Entries taken from a collection:
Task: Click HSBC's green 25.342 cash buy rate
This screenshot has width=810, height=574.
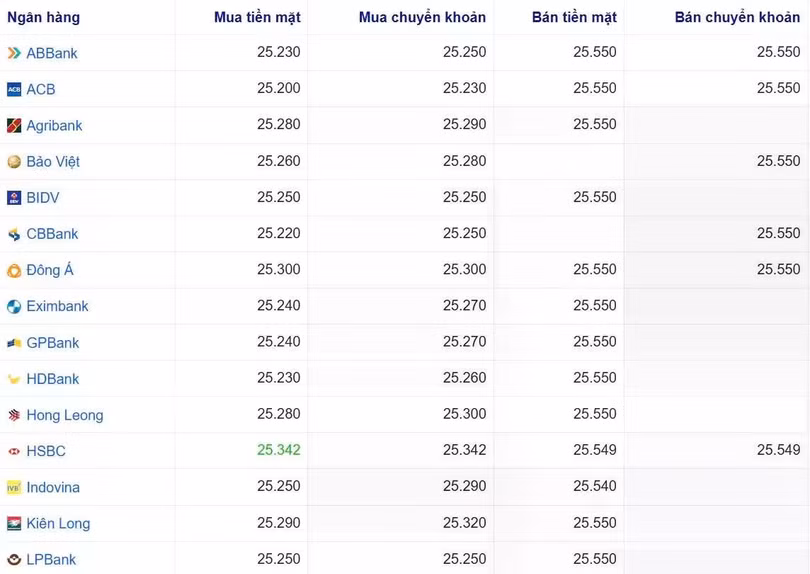Action: click(x=278, y=451)
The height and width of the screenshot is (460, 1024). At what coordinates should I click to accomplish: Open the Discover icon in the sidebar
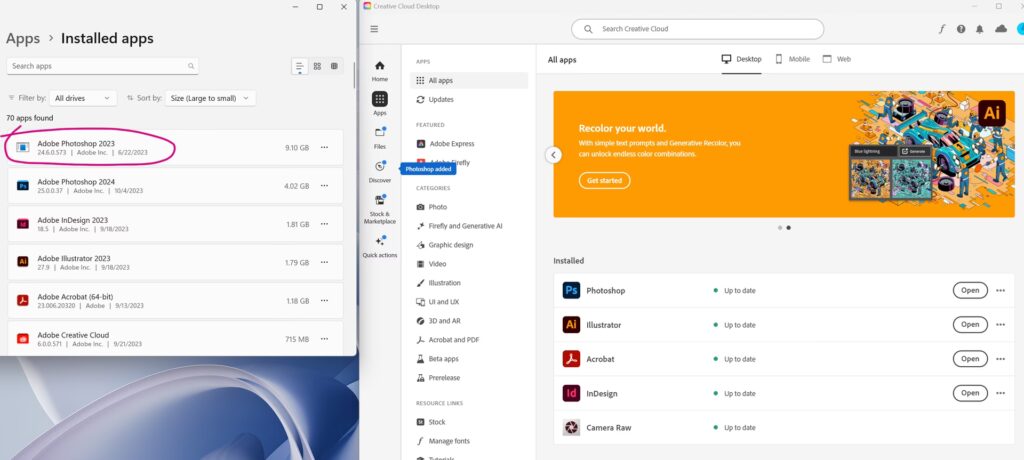pos(380,170)
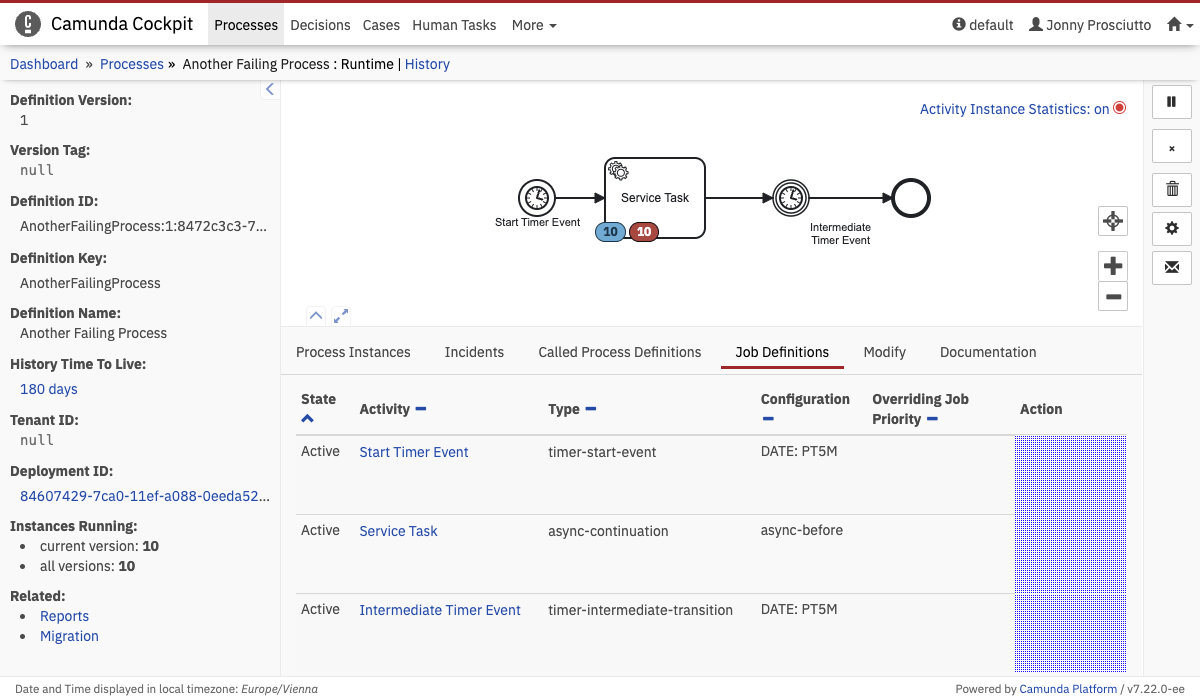Maximize the diagram with the expand arrows icon
1200x700 pixels.
(x=341, y=315)
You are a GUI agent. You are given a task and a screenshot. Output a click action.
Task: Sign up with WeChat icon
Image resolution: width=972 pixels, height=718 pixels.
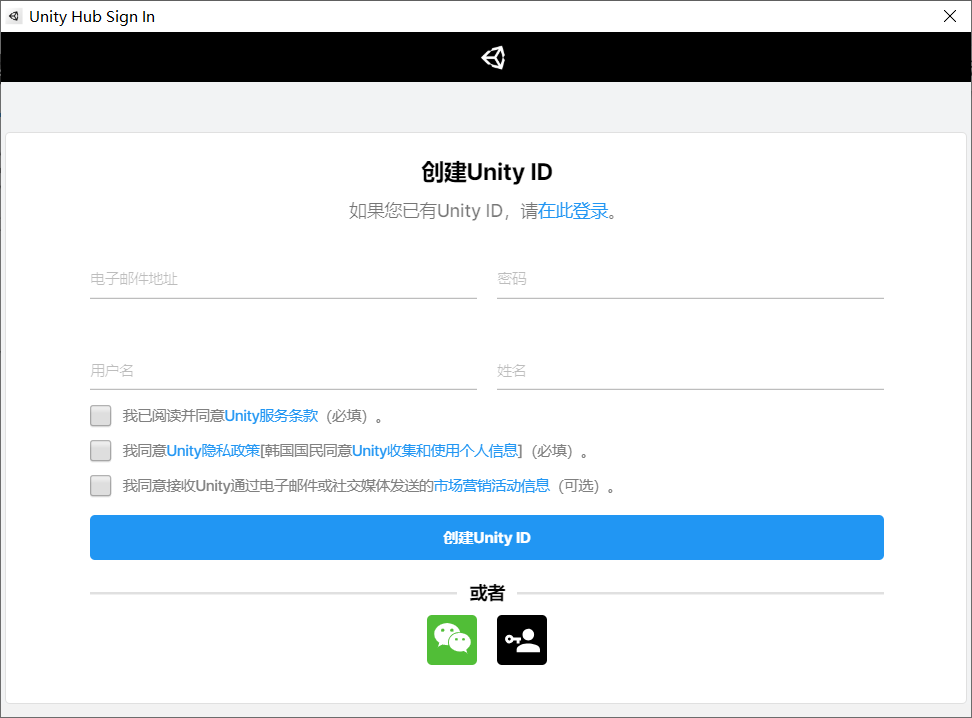pyautogui.click(x=452, y=640)
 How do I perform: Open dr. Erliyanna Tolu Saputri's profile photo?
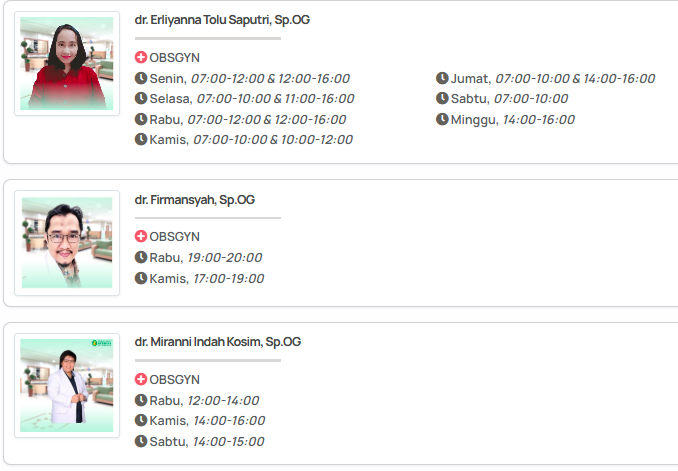67,63
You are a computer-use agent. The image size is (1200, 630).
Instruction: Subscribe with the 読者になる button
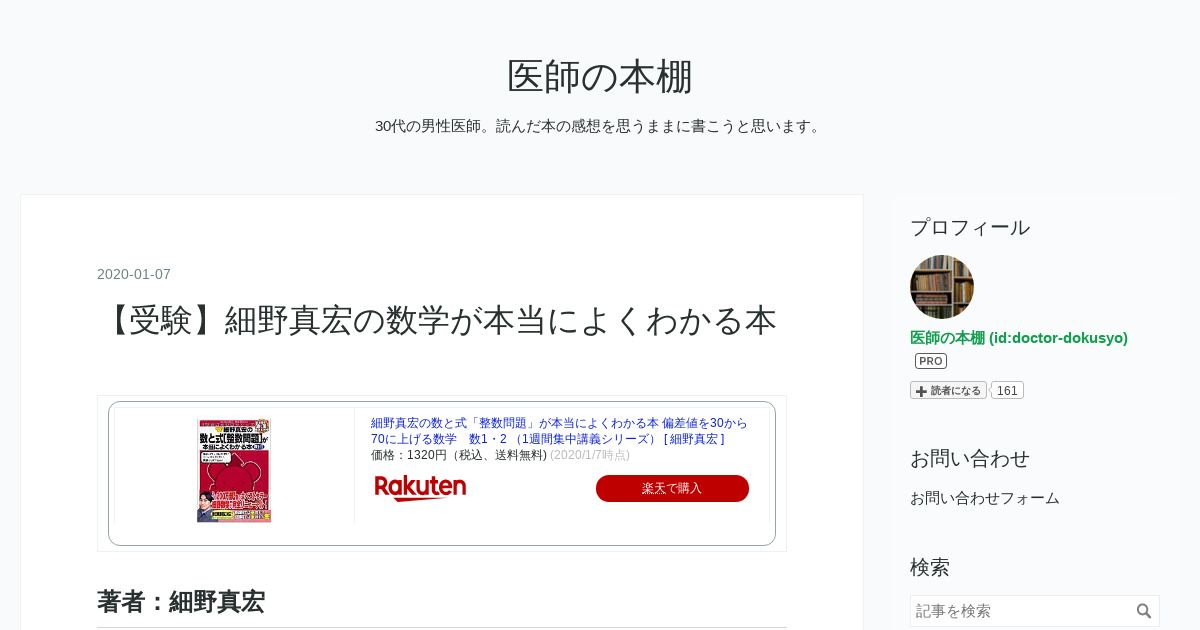pos(948,391)
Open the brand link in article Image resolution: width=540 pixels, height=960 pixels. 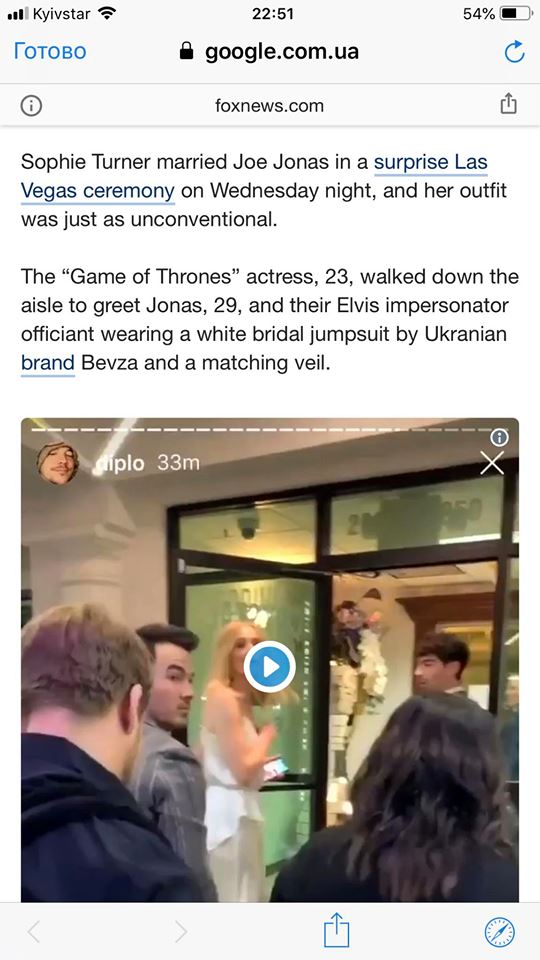48,363
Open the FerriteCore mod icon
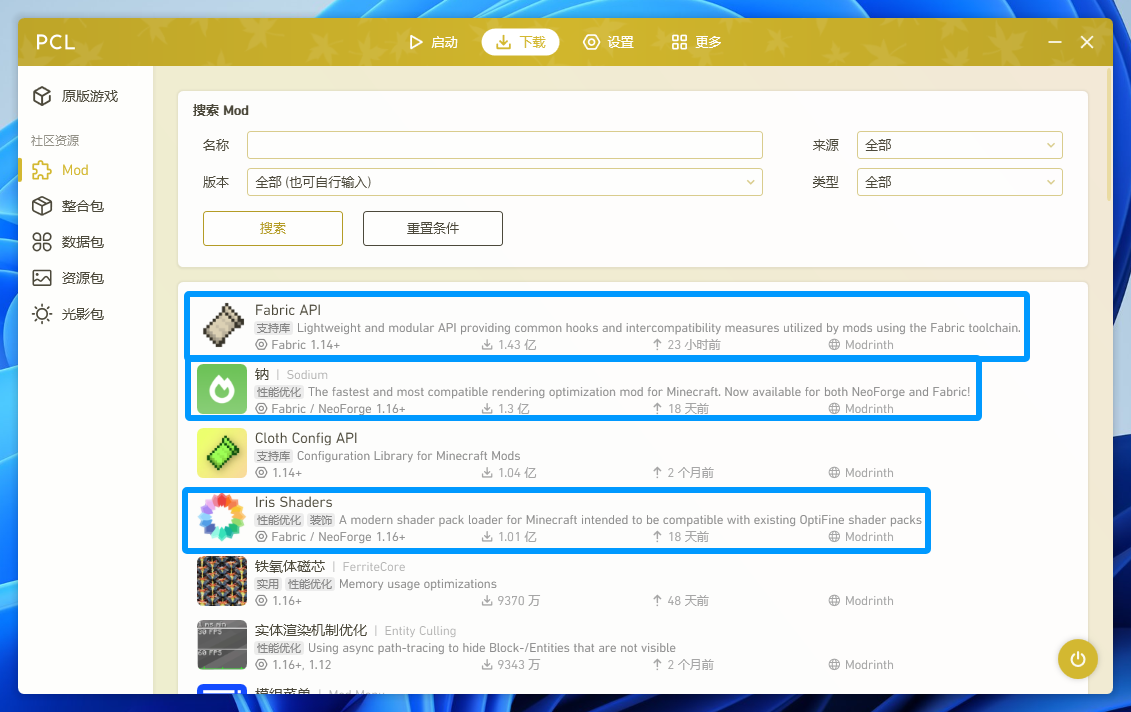1131x712 pixels. coord(222,582)
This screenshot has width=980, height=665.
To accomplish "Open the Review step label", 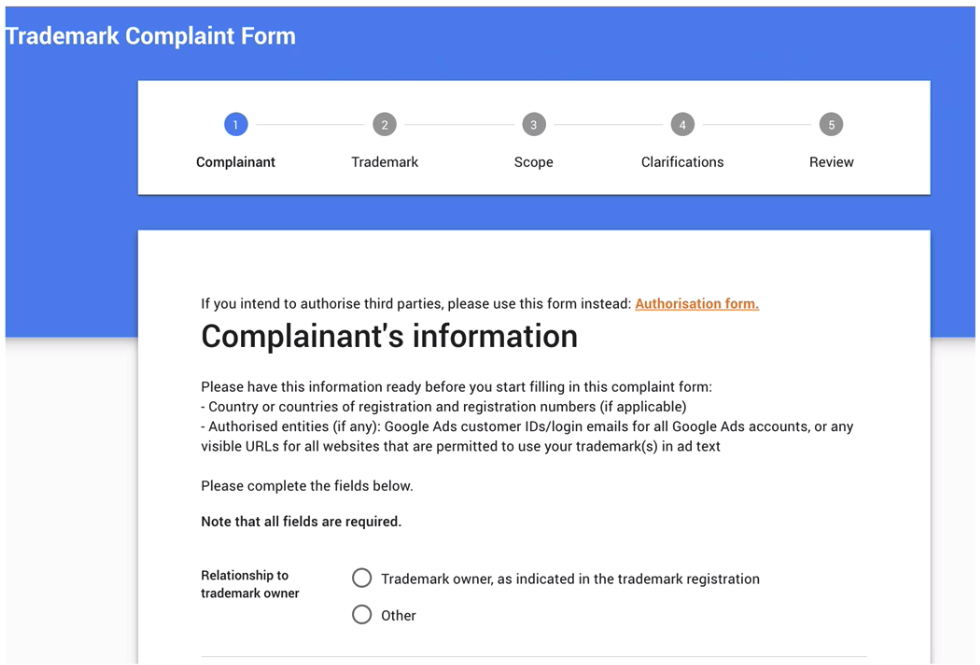I will click(x=831, y=162).
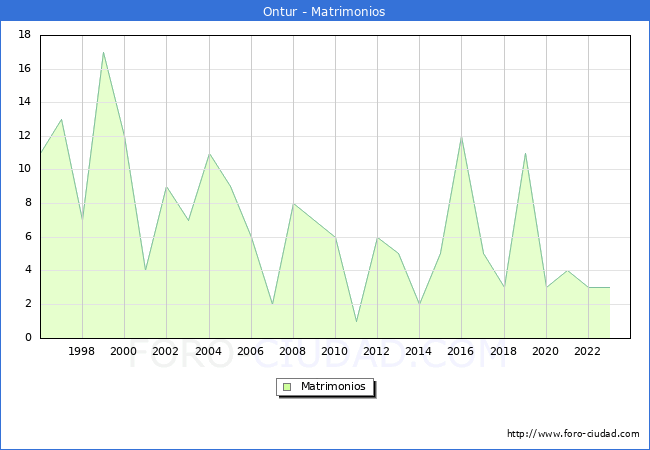The image size is (650, 450).
Task: Open the foro-ciudad.com link
Action: pos(573,434)
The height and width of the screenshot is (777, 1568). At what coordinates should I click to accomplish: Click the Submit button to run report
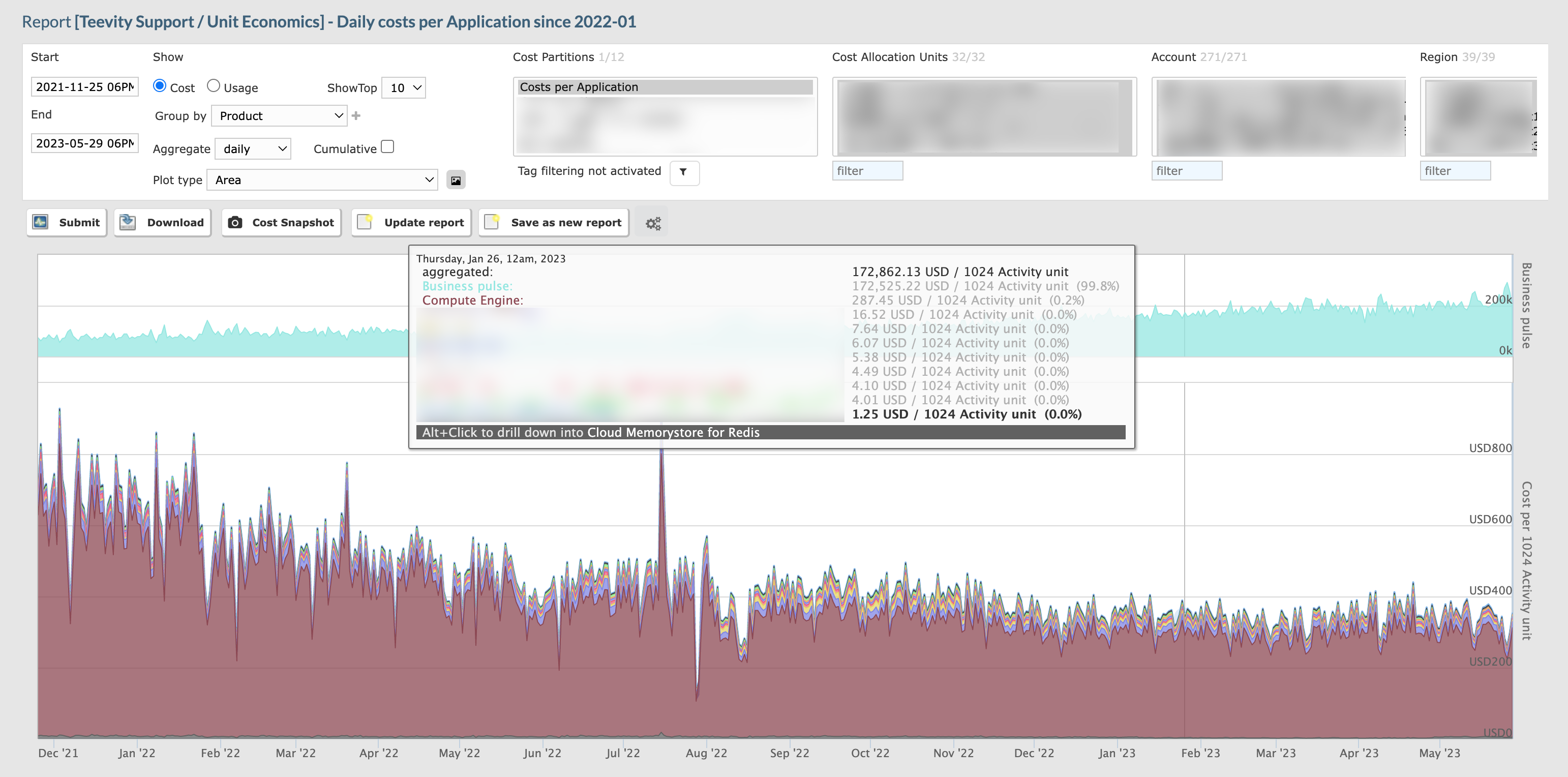tap(66, 222)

Task prompt:
Filter the records above down to the lines that hold the string "agent".

Task answer:
You are a GUI agent. You are given a task and a screenshot. Output a click action.
You are a computer-use agent. The image size is (1200, 630).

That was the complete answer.